** MATERIAL PROVIDED follows **
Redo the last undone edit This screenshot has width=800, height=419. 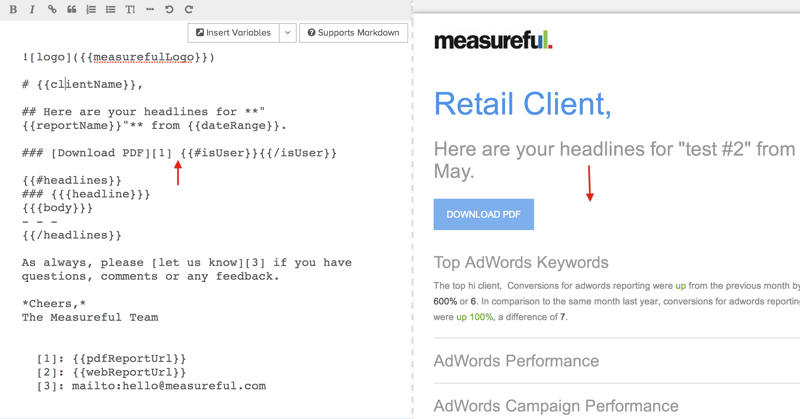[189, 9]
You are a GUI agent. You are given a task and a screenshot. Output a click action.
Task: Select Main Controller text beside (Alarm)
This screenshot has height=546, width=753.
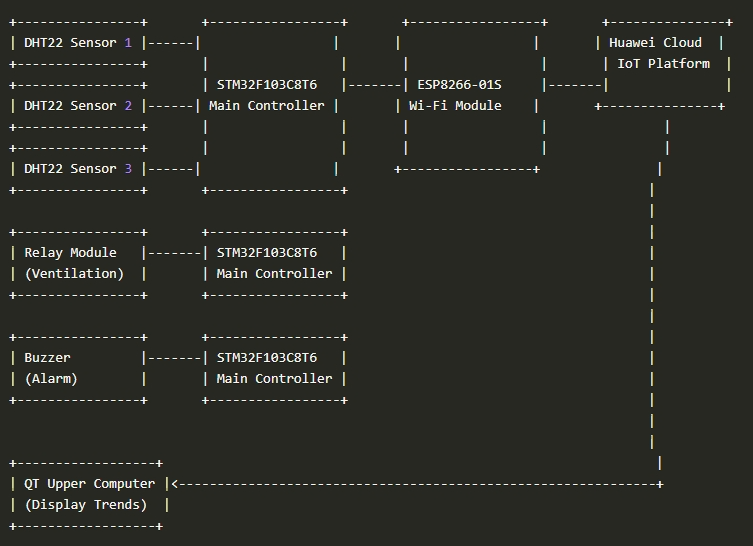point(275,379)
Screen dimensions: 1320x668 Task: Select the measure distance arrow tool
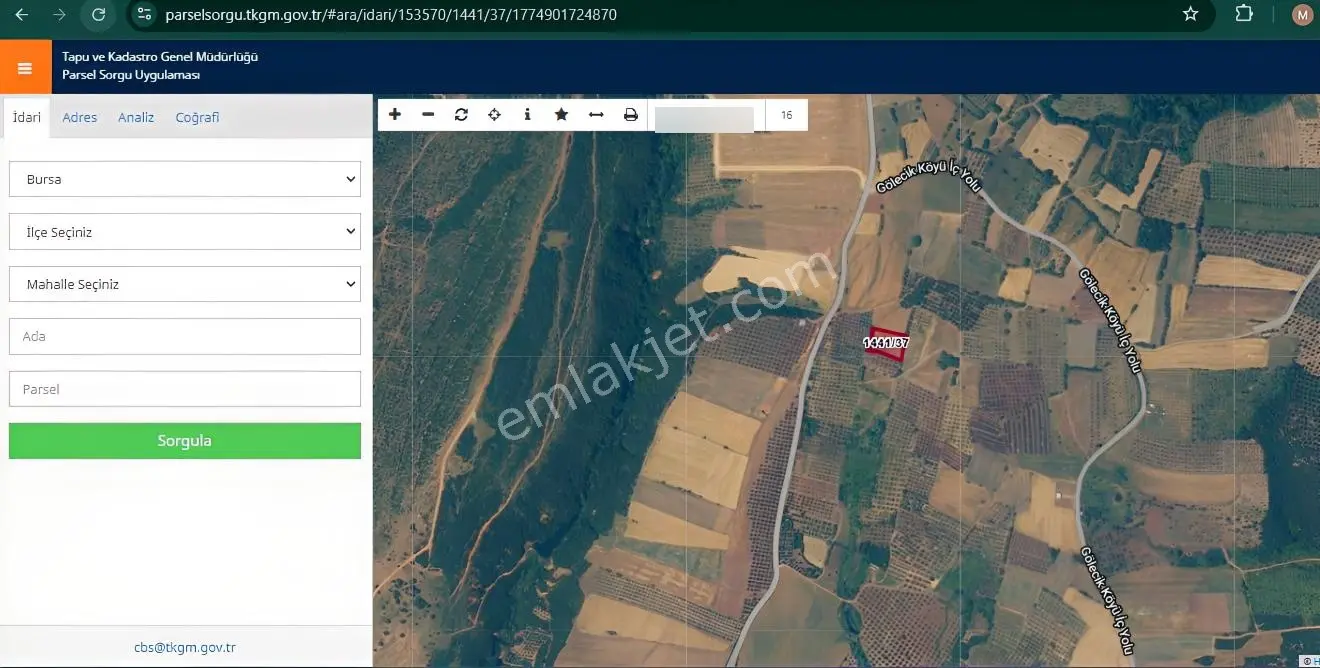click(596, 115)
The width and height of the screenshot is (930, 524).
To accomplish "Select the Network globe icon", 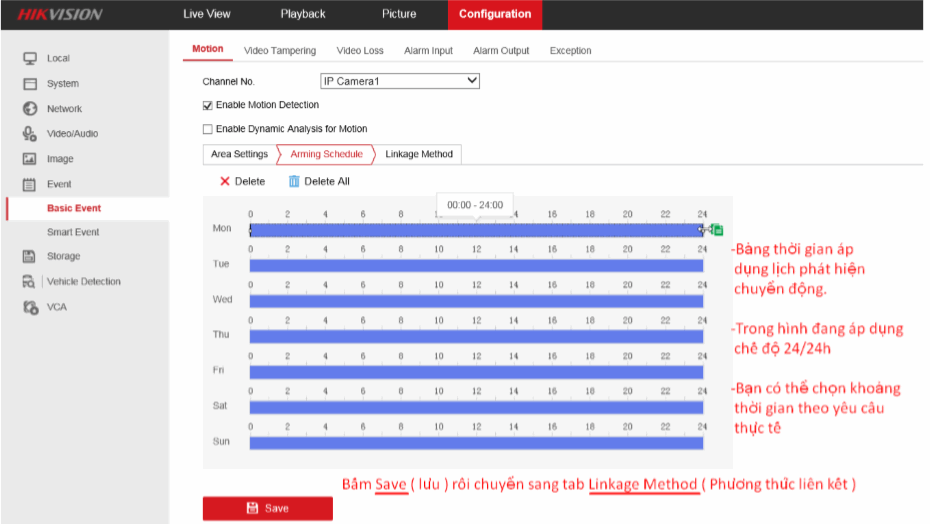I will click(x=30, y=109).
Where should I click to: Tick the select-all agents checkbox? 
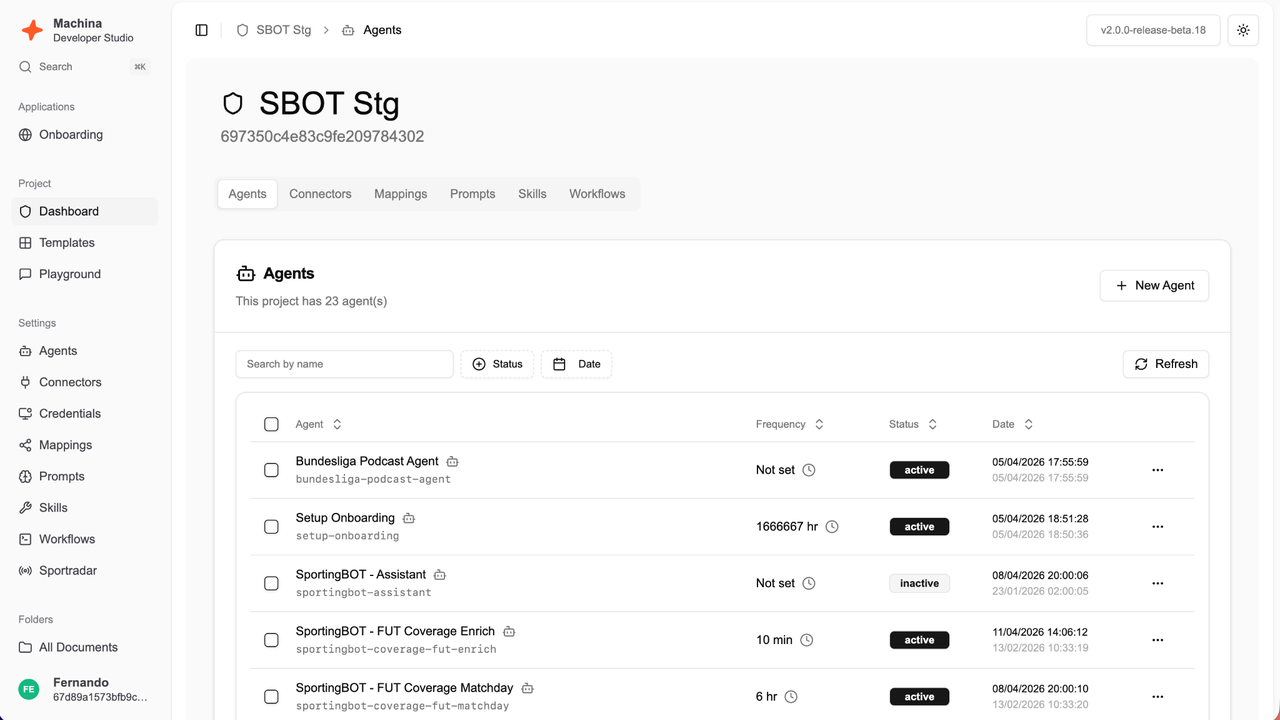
** End of MATERIAL PROVIDED **
▸ **ACTIVITY**:
When you reach the line with "Task: Select Main" in the records above, begin repeating the lines exactly, and stop after the line with "The width and". Skip all pictures.

▸ **SOLVED PROBLEM**:
Task: Select Main Controller text beside (Alarm)
This screenshot has height=546, width=753.
point(275,379)
Screen dimensions: 1320x668 Task: Select the measure distance arrow tool
click(596, 115)
The width and height of the screenshot is (930, 524).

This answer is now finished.